> **INFORMATION**:
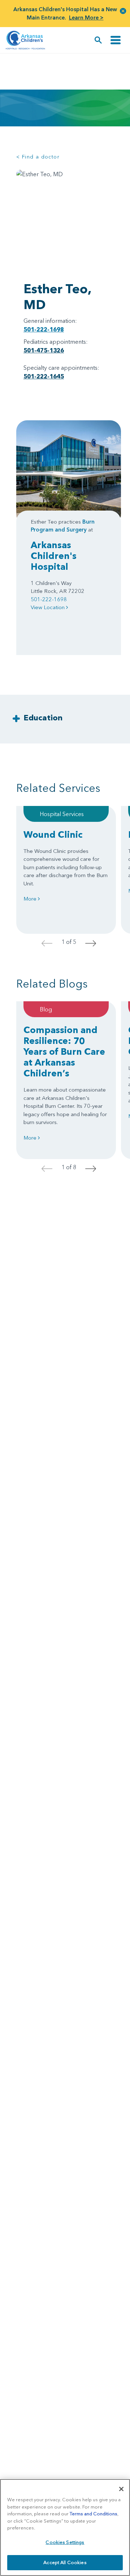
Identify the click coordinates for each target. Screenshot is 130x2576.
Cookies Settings (65, 2542)
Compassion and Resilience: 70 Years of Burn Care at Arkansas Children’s (64, 1051)
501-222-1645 (43, 376)
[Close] (121, 2489)
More (30, 898)
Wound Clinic (52, 834)
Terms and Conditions (93, 2513)
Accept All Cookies (64, 2562)
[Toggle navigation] (115, 39)
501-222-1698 (43, 329)
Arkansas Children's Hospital (54, 555)
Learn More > (86, 17)
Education (42, 718)
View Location (48, 607)
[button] (123, 10)
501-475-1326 (43, 350)
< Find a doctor (38, 156)
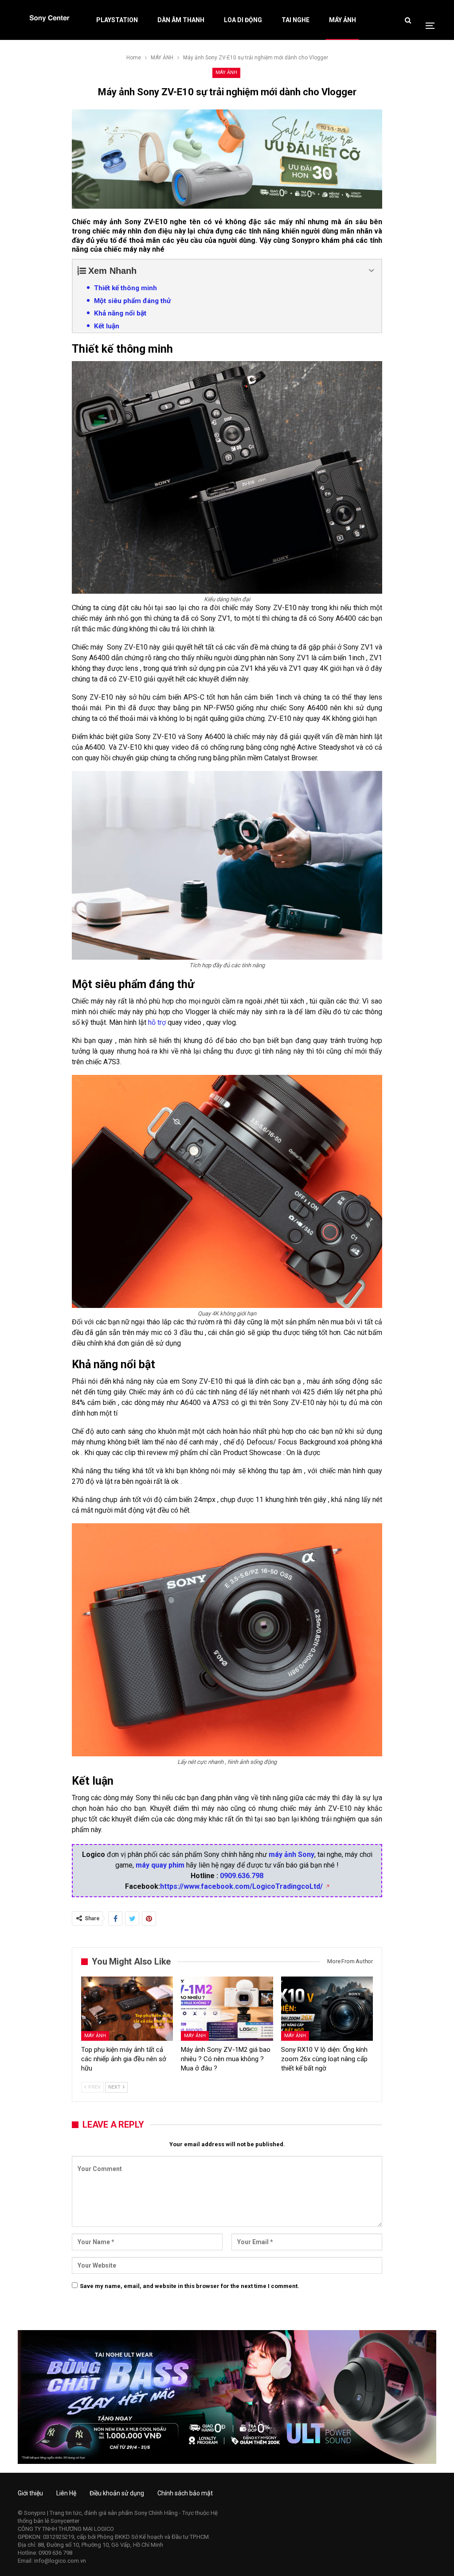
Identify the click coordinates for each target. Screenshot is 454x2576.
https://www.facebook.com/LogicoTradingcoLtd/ (241, 1886)
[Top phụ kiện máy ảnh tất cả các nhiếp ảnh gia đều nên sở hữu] (127, 2009)
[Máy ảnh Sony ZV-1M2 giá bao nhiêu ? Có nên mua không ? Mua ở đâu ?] (227, 2009)
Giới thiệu (30, 2493)
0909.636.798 (241, 1876)
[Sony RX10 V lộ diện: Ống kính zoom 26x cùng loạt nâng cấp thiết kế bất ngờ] (327, 2009)
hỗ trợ (157, 1022)
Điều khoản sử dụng (117, 2493)
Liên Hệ (66, 2493)
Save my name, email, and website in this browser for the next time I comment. (189, 2286)
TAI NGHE (295, 19)
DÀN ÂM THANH (180, 19)
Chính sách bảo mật (185, 2493)
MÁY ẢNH (342, 19)
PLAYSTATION (117, 19)
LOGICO (104, 2528)
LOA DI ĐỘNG (243, 19)
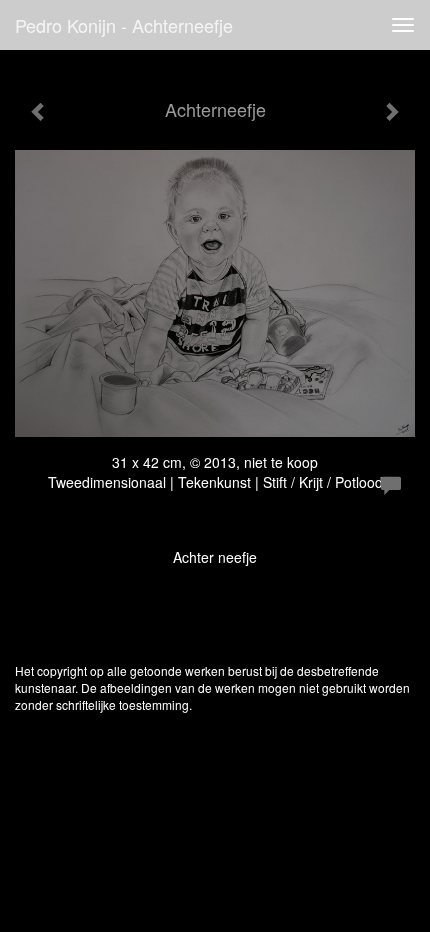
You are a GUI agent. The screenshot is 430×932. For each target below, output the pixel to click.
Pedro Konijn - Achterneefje (124, 25)
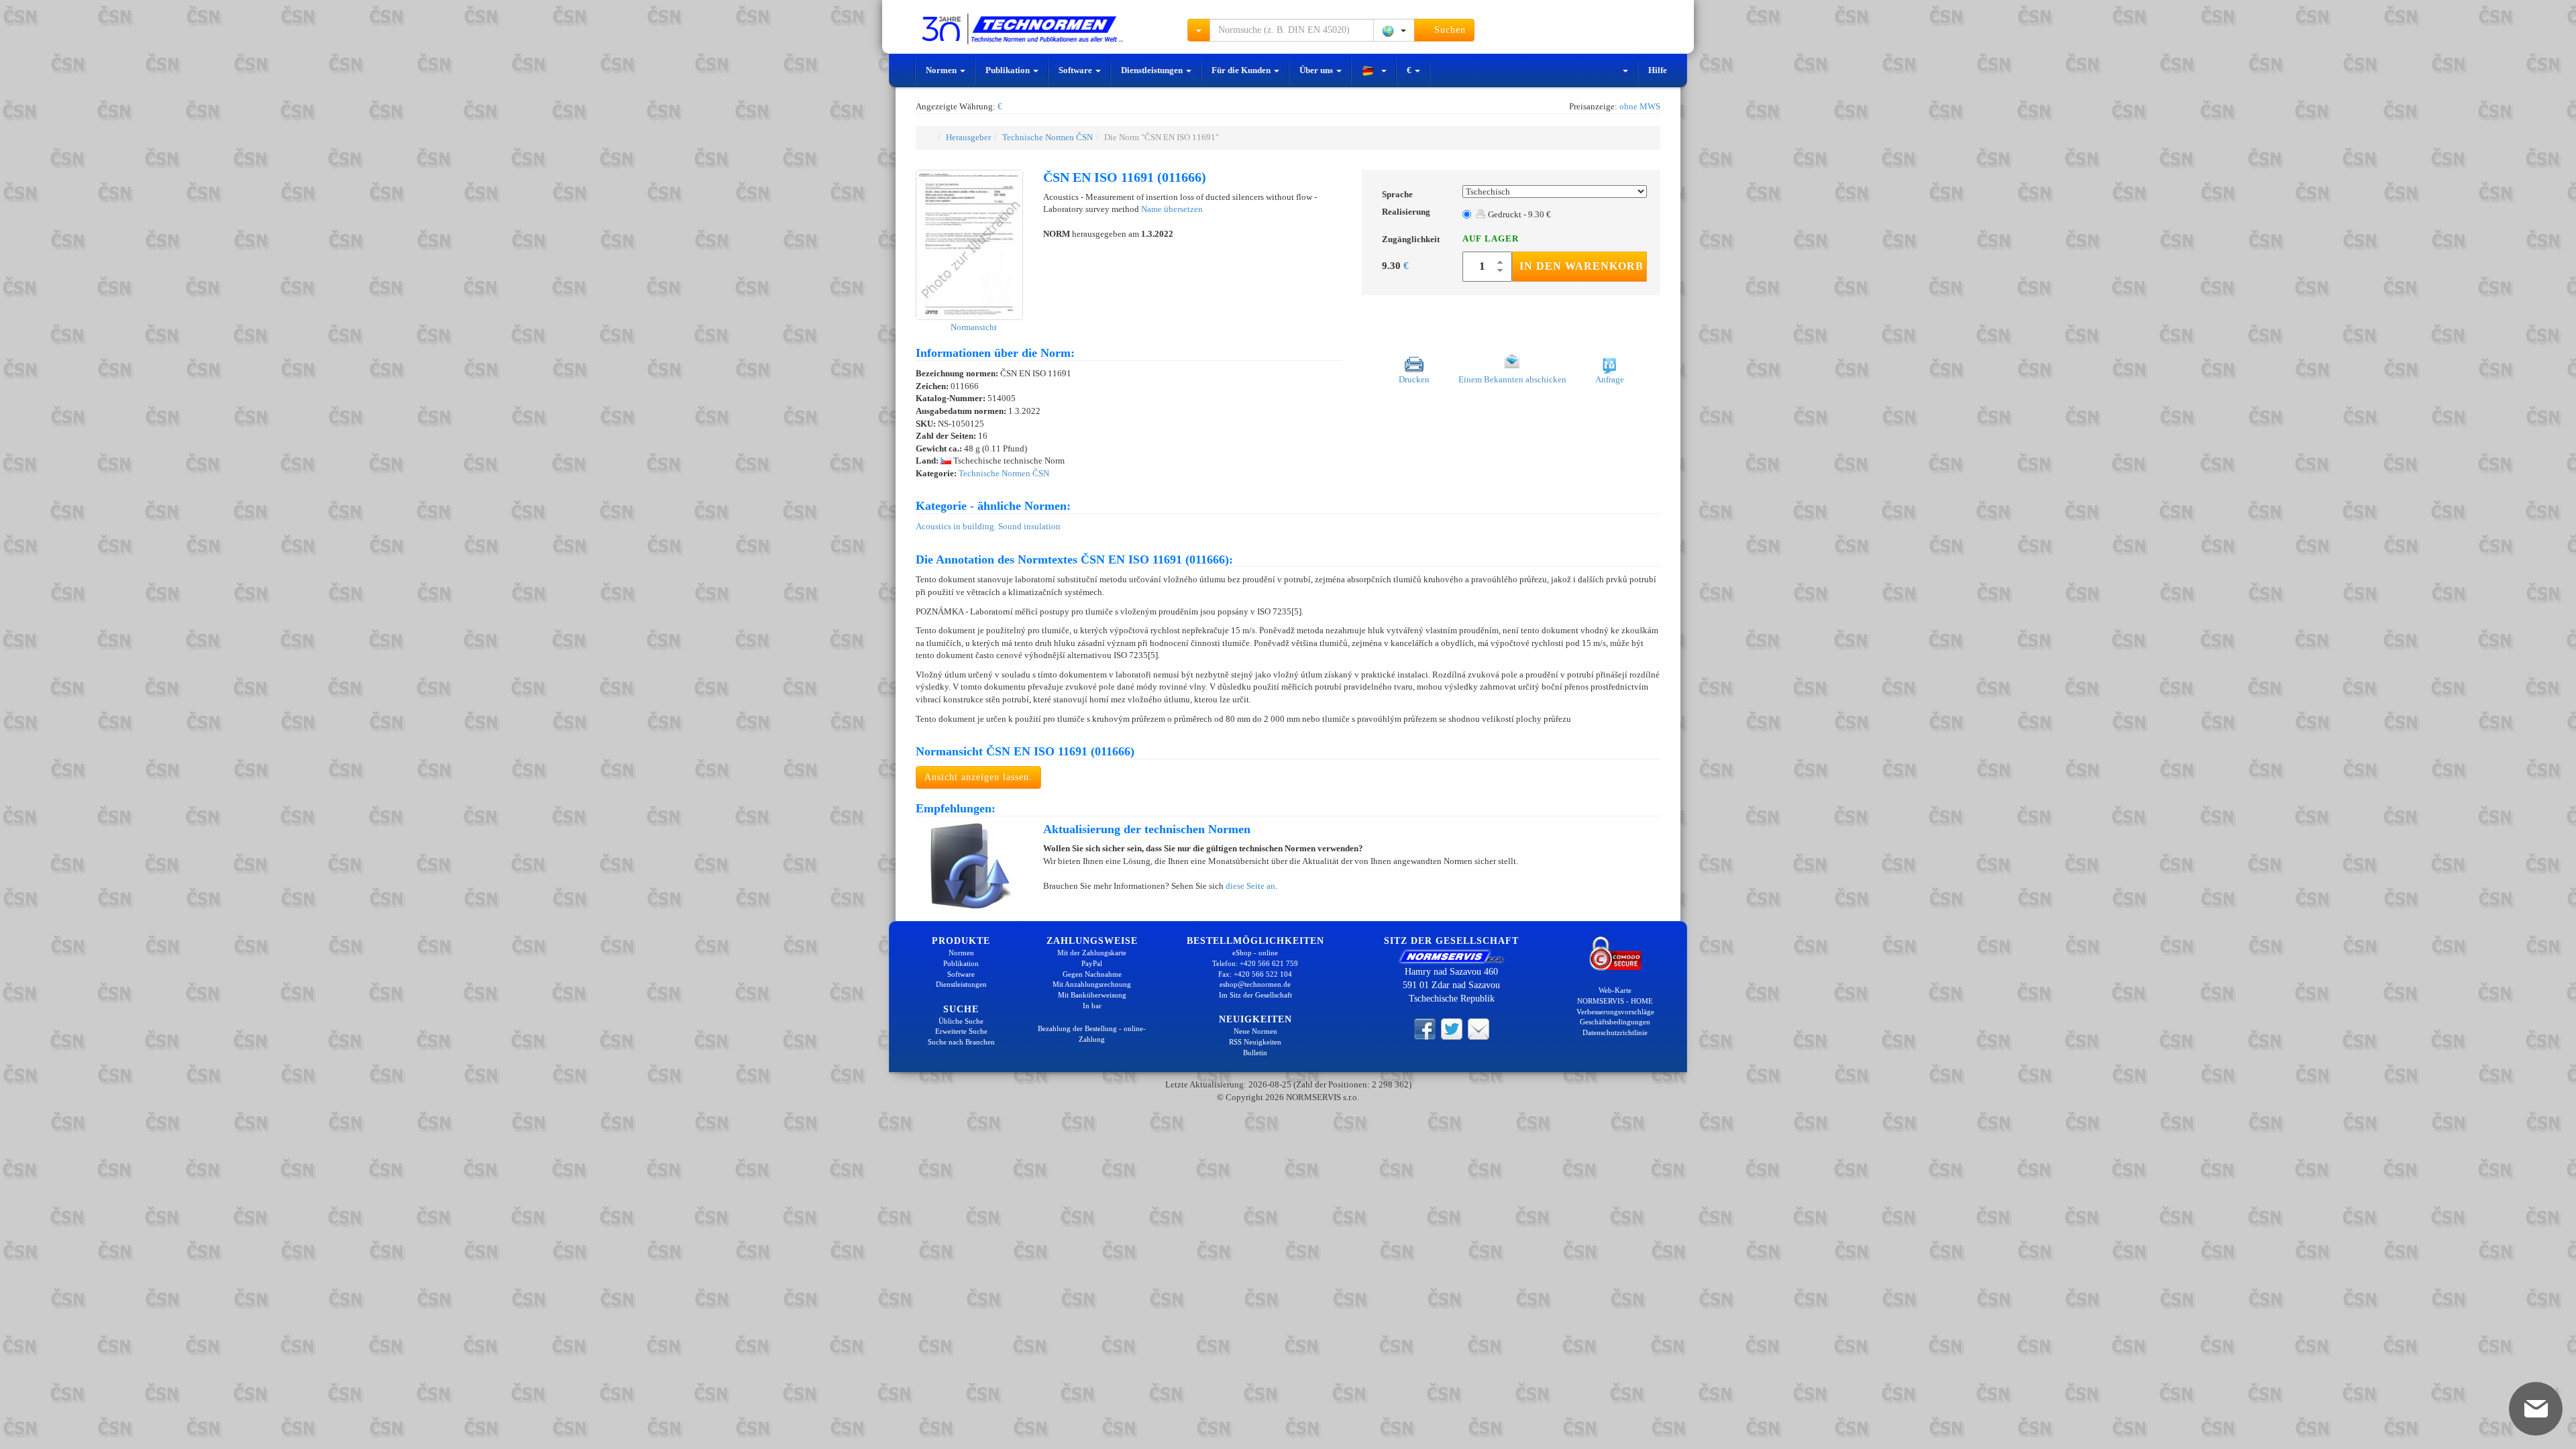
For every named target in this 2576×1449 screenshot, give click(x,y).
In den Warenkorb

> **TASK STATEMENT**:
Across all the records, find the lines containing the word "Children" and reproduce each one.

> **FINAL ANSWER**:
Compassion and Resilience: 70 Years of Burn Care at Arkansas Children’s (64, 1051)
Arkansas Children's Hospital (54, 555)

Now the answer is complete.